Even if the researchers could confirm that a device was compromised, they couldn’t determine what material might have been collected – raising concerns that private conversations or revealing photos were being carried away. Cell phones contain information that is “deeply personal and intimate,” so hacking has a bigger impact on women, said Vrinda Bhandari, a lawyer working on digital rights and privacy in India.

“When their phone is hacked, women experience it not only as an invasion of privacy, but also as a violation of their physical integrity – much like physical violence,” she said. This pressure is known to Moroccan journalist Hajar Raissouni, who was sentenced to one year in prison in 2019 for premarital sex and an illegal abortion in Morocco, unless the pregnancy threatens the mother’s life.

Raissouni told the Thomson Reuters Foundation that her number and that of her husband were listed as possible Pegasus targets. “Your whole phone is at the mercy of the program – so my whole life has been open to these people,” she said.

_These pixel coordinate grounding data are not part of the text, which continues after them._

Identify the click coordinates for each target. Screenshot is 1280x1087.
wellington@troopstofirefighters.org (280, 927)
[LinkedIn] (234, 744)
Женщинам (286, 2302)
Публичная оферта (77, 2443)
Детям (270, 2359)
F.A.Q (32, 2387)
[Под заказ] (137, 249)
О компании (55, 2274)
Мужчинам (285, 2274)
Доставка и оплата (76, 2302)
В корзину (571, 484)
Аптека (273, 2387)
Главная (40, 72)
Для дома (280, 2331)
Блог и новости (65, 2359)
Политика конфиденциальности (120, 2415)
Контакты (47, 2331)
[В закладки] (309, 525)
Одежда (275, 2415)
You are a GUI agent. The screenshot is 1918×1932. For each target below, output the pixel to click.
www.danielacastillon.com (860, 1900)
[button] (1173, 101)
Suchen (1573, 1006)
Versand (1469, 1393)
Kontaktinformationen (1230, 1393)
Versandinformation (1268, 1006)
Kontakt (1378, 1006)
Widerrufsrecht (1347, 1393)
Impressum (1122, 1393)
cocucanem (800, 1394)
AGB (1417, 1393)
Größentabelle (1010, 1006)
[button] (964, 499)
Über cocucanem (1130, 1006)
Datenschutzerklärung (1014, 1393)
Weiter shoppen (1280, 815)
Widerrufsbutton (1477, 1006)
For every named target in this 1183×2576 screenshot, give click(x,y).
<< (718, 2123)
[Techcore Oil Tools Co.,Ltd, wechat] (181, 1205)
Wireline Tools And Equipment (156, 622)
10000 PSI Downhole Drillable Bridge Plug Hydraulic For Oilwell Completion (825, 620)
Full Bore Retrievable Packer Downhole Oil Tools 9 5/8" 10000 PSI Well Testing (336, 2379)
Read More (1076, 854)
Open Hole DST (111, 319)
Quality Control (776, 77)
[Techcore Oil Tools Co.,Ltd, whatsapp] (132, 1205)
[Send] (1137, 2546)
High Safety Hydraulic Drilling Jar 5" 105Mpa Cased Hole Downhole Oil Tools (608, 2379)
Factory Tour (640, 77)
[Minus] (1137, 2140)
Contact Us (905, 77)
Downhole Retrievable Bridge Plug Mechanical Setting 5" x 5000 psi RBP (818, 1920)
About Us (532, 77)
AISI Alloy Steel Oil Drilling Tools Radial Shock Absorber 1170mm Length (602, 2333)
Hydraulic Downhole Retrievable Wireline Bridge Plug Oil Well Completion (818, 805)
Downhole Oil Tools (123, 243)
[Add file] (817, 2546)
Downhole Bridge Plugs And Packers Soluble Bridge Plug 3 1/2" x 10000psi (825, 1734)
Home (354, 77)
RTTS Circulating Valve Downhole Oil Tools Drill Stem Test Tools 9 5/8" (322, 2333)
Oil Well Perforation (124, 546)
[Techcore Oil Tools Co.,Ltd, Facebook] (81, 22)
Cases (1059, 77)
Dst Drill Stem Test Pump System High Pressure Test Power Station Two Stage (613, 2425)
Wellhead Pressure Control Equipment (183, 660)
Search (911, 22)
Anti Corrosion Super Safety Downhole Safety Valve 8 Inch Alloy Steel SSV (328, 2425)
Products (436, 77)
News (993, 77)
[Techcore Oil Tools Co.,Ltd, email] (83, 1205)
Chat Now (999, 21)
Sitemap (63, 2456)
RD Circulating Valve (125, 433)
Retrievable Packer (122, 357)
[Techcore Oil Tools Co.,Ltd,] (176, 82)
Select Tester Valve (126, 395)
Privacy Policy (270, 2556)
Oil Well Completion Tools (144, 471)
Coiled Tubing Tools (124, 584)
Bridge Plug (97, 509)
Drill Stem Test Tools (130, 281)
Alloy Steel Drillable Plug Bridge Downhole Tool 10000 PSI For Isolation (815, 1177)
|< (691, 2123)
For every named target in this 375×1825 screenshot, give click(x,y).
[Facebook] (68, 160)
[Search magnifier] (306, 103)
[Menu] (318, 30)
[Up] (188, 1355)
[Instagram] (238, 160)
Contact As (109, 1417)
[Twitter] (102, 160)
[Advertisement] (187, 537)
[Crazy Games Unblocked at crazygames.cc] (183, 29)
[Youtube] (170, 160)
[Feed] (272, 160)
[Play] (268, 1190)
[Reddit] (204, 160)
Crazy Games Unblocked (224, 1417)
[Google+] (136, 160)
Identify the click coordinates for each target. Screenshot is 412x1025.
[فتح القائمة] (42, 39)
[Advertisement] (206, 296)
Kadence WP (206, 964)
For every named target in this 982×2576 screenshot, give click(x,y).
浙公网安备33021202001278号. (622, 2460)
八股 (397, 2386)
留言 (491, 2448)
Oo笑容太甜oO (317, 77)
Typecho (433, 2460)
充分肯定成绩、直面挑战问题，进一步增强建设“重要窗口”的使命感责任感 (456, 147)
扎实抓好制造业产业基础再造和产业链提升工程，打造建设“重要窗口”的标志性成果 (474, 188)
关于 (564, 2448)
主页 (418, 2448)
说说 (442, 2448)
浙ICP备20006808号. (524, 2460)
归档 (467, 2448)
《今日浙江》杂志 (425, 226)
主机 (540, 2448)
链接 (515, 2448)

That made her much more paranoid – she kept erasing pictures from her phone, using codes to communicate with loved ones, and leaving her devices in a separate room during private preservations, she said. “Our chats with our relatives, our friends, photos of our bodies – if they leak that, they can use that against us, considering how quickly this material is spreading on the internet.”

(This story was not edited by Devdiscourse staff and is automatically generated from a syndicated feed.)